Source:Xinhua-Global Times Published: 2014-11-13 0:03:02

Caterpillar excavators line up in a quay in Lianyungang, East China's Jiangsu Province. Photo: IC



Despite the moderation of its economic growth rate, China still represents a huge market for multinational businesses, in which Caterpillar intends to continue to invest and embrace opportunities in next 40 years, said Caterpillar CEO Doug Oberhelman.  

The shift from double-digit growth to a medium-high growth of about 7.5 percent is inevitable as no economy can grow at a double-digit rate for ever, so this is very normal, Oberhelman said in an exclusive interview with Xinhua.  

Even a growth rate of 7.5 percent is a very good one, more than double that in the US, Oberhelman told Xinhua on the sidelines of the Asia-Pacific Economic Cooperation (APEC) meetings in Beijing.

China's GDP expanded 7.3 percent from a year ago in the third quarter, compared with 7.5 percent in the second quarter.  

"The Chinese economy is expected to go through a slower but more sustainable growth as well as cycles that we have seen in the US and Europe.
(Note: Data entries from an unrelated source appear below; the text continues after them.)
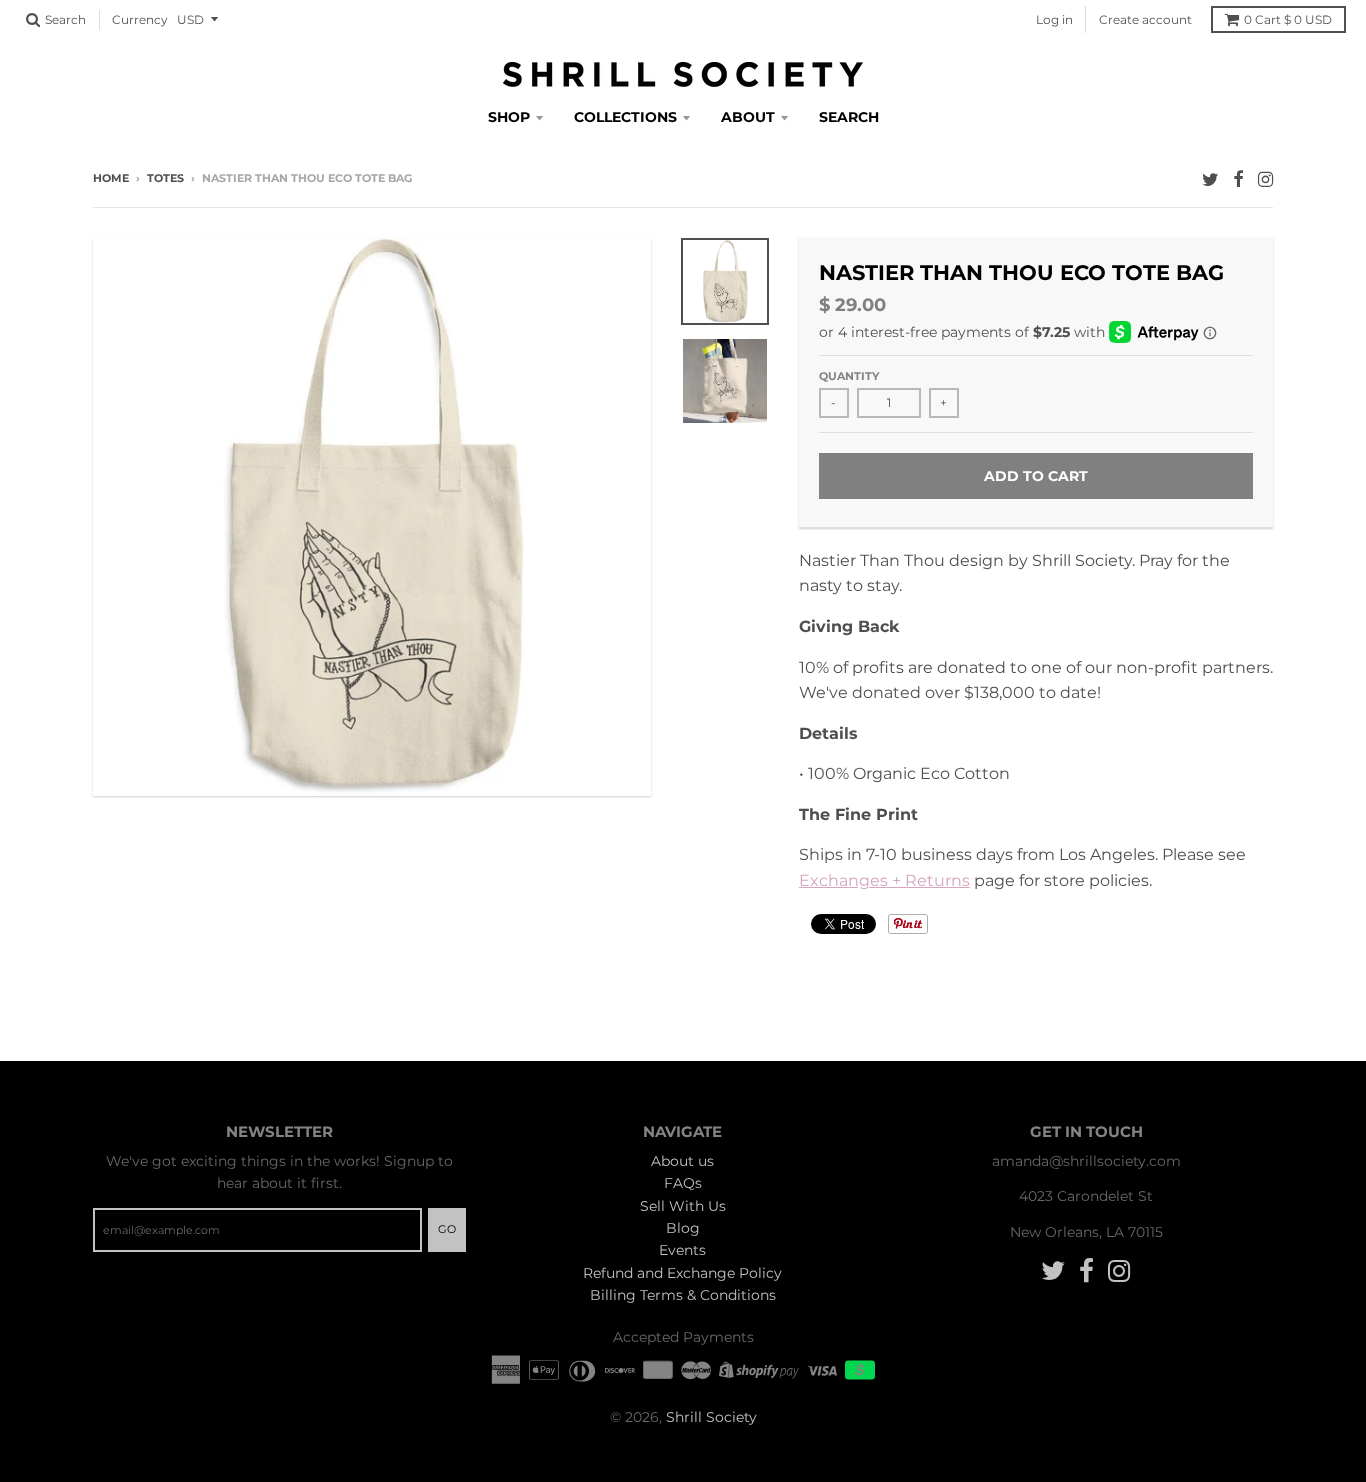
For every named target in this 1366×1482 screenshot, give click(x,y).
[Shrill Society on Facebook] (1238, 179)
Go (447, 1229)
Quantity (849, 376)
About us (682, 1161)
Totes (165, 178)
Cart (1288, 19)
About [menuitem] (748, 117)
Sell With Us (683, 1206)
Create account (1145, 19)
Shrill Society (711, 1417)
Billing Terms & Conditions (683, 1295)
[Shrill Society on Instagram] (1265, 179)
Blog (683, 1228)
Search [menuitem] (849, 117)
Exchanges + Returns (884, 880)
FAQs (683, 1183)
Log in (1054, 19)
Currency (140, 19)
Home (111, 178)
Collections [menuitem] (625, 117)
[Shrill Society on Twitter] (1210, 179)
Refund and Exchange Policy (682, 1273)
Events (682, 1250)
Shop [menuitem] (509, 117)
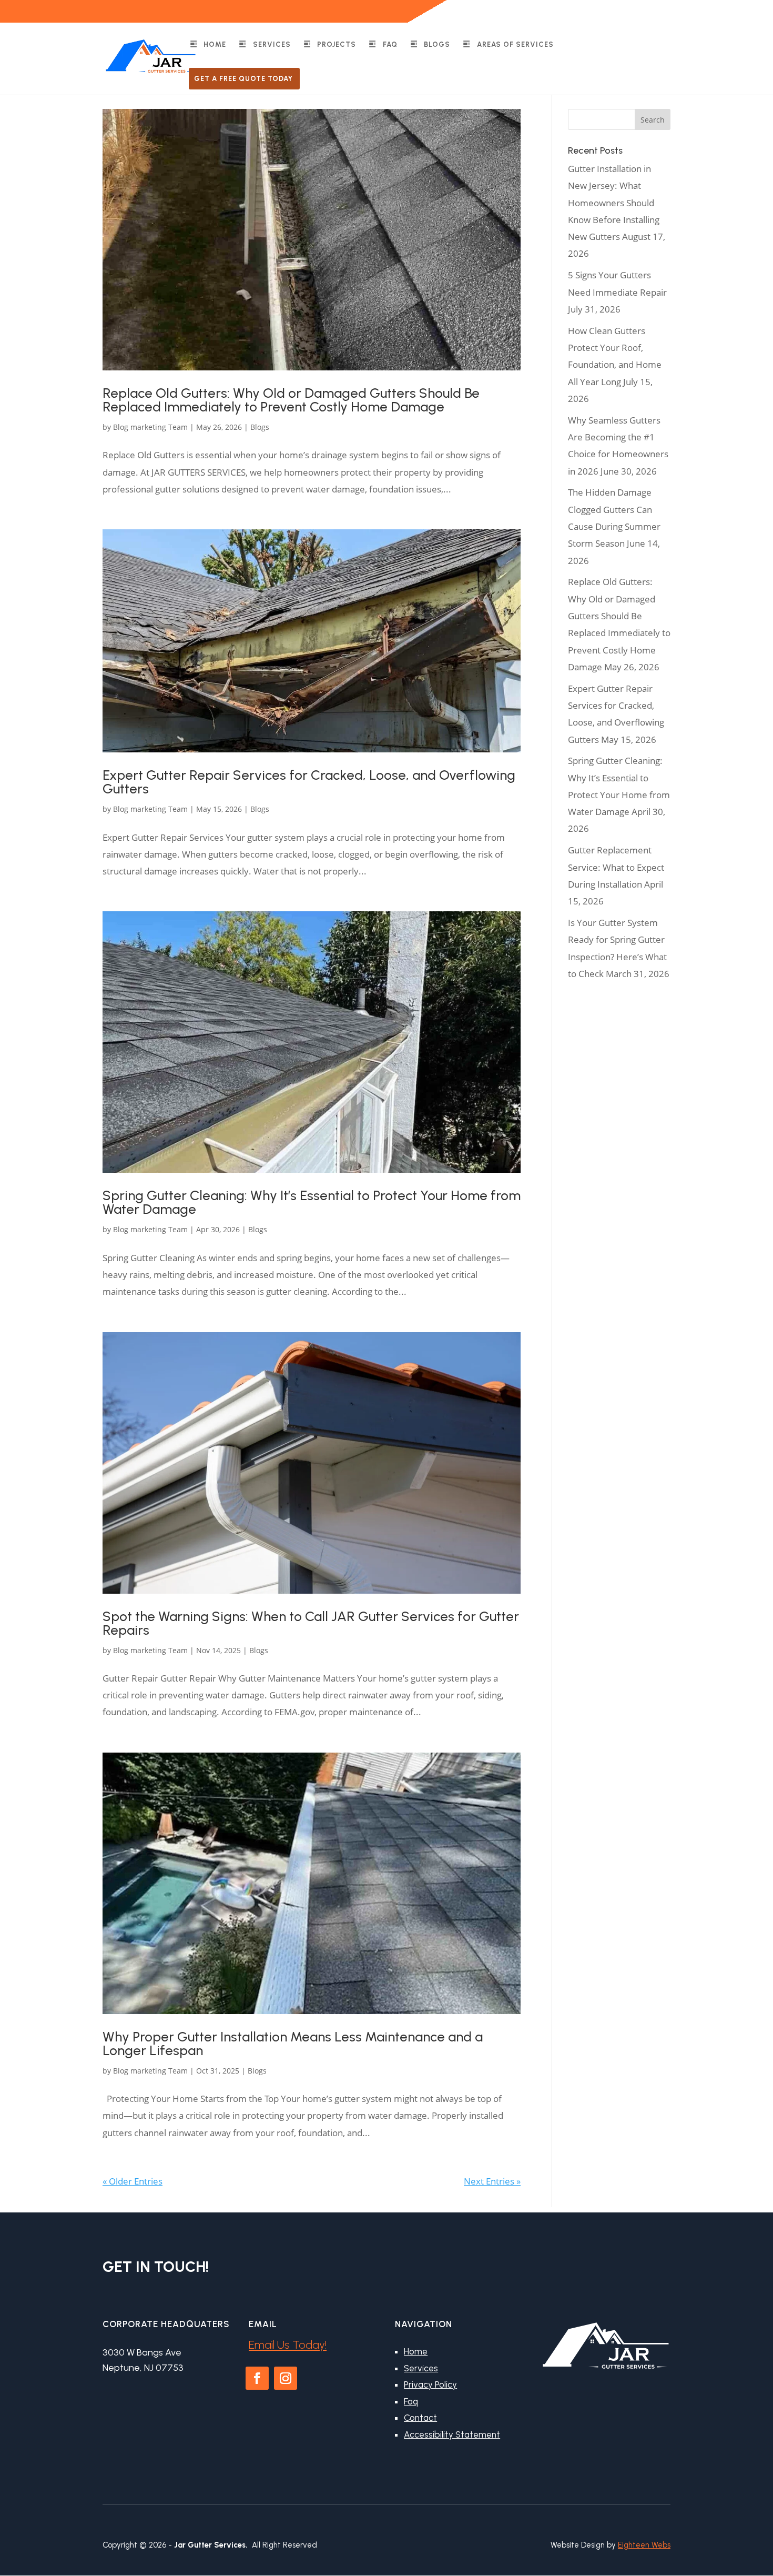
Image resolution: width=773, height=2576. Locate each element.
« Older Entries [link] (132, 2181)
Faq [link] (411, 2401)
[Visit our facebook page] (652, 8)
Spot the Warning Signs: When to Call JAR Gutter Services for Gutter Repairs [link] (311, 1623)
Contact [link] (420, 2417)
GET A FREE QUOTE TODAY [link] (243, 79)
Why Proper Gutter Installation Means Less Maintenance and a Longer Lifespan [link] (293, 2043)
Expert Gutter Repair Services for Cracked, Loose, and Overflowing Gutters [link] (309, 782)
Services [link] (271, 44)
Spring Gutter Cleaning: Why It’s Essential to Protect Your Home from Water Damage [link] (312, 1202)
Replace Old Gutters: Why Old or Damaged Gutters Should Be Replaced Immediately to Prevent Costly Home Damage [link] (291, 400)
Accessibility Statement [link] (452, 2434)
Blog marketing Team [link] (150, 427)
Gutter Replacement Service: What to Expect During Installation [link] (616, 867)
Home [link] (215, 44)
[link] (151, 55)
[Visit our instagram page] (666, 8)
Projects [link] (336, 44)
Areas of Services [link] (515, 44)
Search (652, 120)
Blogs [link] (437, 44)
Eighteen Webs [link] (644, 2545)
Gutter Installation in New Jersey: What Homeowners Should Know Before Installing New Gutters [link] (613, 203)
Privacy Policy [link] (430, 2384)
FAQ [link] (390, 44)
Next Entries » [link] (492, 2181)
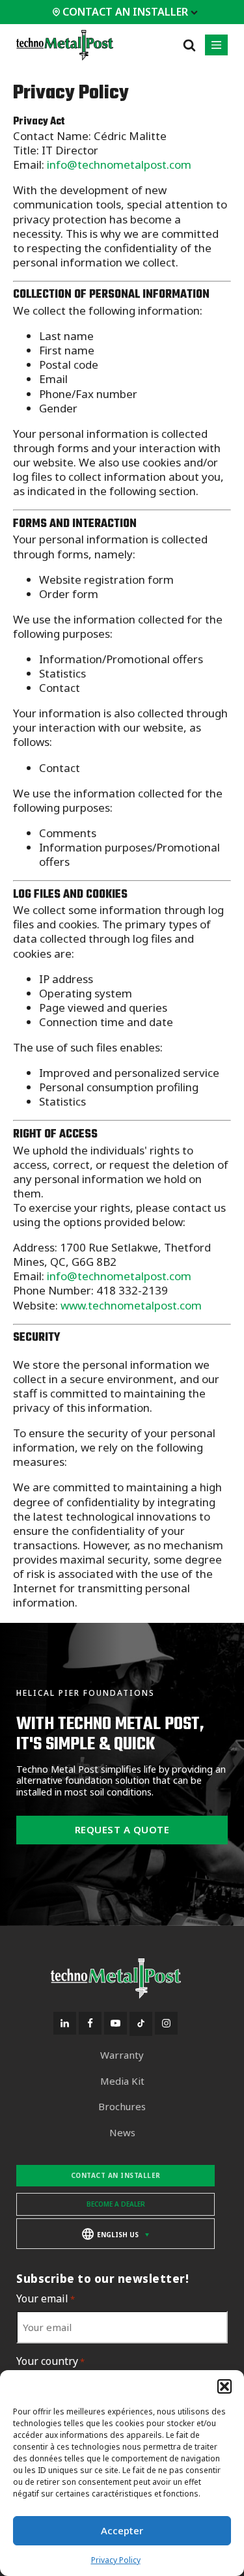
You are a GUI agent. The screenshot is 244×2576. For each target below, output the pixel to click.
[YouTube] (115, 2023)
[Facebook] (90, 2023)
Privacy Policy (116, 2560)
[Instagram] (166, 2023)
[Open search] (189, 45)
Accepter (122, 2530)
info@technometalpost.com (119, 164)
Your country (50, 2361)
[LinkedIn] (64, 2023)
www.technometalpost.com (131, 1305)
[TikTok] (140, 2024)
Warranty (122, 2055)
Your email (45, 2299)
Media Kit (122, 2081)
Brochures (122, 2106)
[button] (224, 2386)
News (122, 2132)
This is a very normal trajectory for our business, one that we are used to dealing with," said Oberhelman, also chairman of the company.     

"Today China is the largest equipment market in the world. We have seen tremendous market expansion opportunities," said Oberhelman, whose company, the world's leading maker of construction and mining equipment, completed the first sale of 38 pipe layers to the Chinese market and set up a sales office in Beijing in the mid-1970s.

He said the company has benefited from the increasing market opportunities created by economic reforms over the past decades in China, where it has built a cross-country footprint with about 16,000 employees, nearly 30 manufacturing facilities, four R&D centers, and three logistics and parts centers.  

"We are here not for the next year or 10 years. We are here for the next 40 years," he stressed, noting that "China takes a long view, and companies should take a long view too."  

He said the slower Chinese growth rate would not mean a shrinking of the company's assets based in China but probably a slower rate of expansion.  

China has just pledged to contribute $40 billion to set up a Silk Road Fund to strengthen connectivity and improve cooperation in the region.  

"We are always interested in infrastructure programs," said Oberhelman, noting that typically countries that have invested in infrastructure over the years will become more competitive and the Silk Road initiative is one example which can help connect a tremendous number of countries and people.